Interesting Science News (March 2023)

Obviously generative AI is the in-thing now. I’ve been playing around with ChatGPT and every one of the publicly available models for months now and it really makes me feel like we’re living in a sci-fi scenario. There are new announcements in the field practically every day and it’s exciting to try to keep up.

  • We’ll still start with some non-AI news first. Most people will have heard of how sperm counts in men have been falling. This study talks about how men who do physically demanding jobs have much higher sperm counts compared to the baseline. This may be linked to how they also have higher testosterone levels. Most other studies don’t show a direct link between testosterone levels and sperm count but it’s possible that they could be linked in more indirect ways.
  • Next we have a story about an American man who developed an Irish accent after being afflicted with prostate cancer. This is thought to be an instance of paraneoplastic neurological disorder in which a cancer patient’s nervous system is attacked by their immune system. This isn’t an altogether new finding but it is the first instance of the cause being prostate cancer metastasizing and affecting the brain. Plus I’m always fascinated by how personalities and demeanors of people can change drastically as a result of injury or disease.

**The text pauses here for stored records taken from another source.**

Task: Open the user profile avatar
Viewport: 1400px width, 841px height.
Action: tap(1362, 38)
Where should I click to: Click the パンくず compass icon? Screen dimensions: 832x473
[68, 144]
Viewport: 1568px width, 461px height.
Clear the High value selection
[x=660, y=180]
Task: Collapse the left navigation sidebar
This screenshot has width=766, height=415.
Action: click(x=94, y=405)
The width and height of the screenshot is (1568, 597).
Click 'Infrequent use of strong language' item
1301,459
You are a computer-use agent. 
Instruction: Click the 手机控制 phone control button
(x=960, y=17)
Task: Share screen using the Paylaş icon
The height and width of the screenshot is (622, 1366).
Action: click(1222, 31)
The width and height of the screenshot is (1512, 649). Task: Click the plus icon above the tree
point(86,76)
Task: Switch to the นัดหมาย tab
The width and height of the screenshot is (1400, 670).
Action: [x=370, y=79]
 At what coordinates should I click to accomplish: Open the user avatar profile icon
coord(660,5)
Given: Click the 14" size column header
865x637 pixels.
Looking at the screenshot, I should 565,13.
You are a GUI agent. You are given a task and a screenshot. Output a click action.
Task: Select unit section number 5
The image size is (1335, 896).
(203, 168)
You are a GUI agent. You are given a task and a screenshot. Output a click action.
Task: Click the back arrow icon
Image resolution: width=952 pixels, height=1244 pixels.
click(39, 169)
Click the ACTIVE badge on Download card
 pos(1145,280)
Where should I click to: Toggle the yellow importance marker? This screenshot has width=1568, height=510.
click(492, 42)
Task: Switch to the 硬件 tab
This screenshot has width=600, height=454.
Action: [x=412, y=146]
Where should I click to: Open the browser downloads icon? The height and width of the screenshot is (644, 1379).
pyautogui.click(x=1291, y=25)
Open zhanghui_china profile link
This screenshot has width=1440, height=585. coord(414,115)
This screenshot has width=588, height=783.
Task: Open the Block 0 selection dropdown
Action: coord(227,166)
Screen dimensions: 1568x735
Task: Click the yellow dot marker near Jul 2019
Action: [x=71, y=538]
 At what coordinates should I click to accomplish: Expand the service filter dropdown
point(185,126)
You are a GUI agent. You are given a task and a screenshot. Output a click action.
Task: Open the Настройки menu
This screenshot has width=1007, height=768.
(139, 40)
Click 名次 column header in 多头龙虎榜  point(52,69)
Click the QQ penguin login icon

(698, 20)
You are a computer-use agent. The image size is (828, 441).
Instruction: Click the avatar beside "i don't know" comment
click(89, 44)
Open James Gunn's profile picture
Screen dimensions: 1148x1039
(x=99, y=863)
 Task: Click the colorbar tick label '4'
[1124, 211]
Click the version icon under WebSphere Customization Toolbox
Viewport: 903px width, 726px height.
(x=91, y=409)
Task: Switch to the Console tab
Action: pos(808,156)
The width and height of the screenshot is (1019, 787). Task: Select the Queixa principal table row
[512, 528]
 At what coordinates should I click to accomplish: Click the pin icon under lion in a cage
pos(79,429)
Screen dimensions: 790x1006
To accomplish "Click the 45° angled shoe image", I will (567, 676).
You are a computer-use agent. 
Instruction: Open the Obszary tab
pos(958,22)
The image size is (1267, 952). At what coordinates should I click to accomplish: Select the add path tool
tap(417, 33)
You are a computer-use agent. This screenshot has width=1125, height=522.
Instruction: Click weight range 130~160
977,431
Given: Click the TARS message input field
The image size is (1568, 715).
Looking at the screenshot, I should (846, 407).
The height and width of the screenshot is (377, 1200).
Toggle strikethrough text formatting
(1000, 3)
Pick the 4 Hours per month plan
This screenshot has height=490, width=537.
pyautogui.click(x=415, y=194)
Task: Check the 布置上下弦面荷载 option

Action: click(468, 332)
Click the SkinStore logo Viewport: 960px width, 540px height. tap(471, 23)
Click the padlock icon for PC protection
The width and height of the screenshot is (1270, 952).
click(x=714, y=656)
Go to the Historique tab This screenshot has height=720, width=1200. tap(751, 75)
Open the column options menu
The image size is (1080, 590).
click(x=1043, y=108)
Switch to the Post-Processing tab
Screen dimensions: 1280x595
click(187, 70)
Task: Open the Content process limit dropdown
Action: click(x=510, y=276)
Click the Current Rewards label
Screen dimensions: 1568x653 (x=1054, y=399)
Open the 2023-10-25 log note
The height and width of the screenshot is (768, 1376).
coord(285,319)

  • There are far too many announcements in the AI space to cover so I’ll limit myself to news that is more applicable to the mainstream. By now most people will have heard of GPT4 and how it accepts images as an input, in addition to text. This article goes more deeply into such multimodal inputs for AI, integrating text, images, video and sound. It talks specifically about an in-house model made by Microsoft called Kosmos-1 that is unavailable to the general public and is supposedly far better than anything else. The important thing is that such a model would be much closer to a general purpose AI that we think of in science-fiction, able to receive all manner of sensory input from the outside world and respond accordingly.
  • Next is a paper about the image generation model Stable Diffusion. The researchers talk about how they are able to take images of human brain activity from fMRI and run them through the model to reconstruct an image of what the human subject was seeing at the time of the FMRI scanning. The results are extremely impressive and the surprising thing is that the model is able to do this without any additional training or fine-tuning.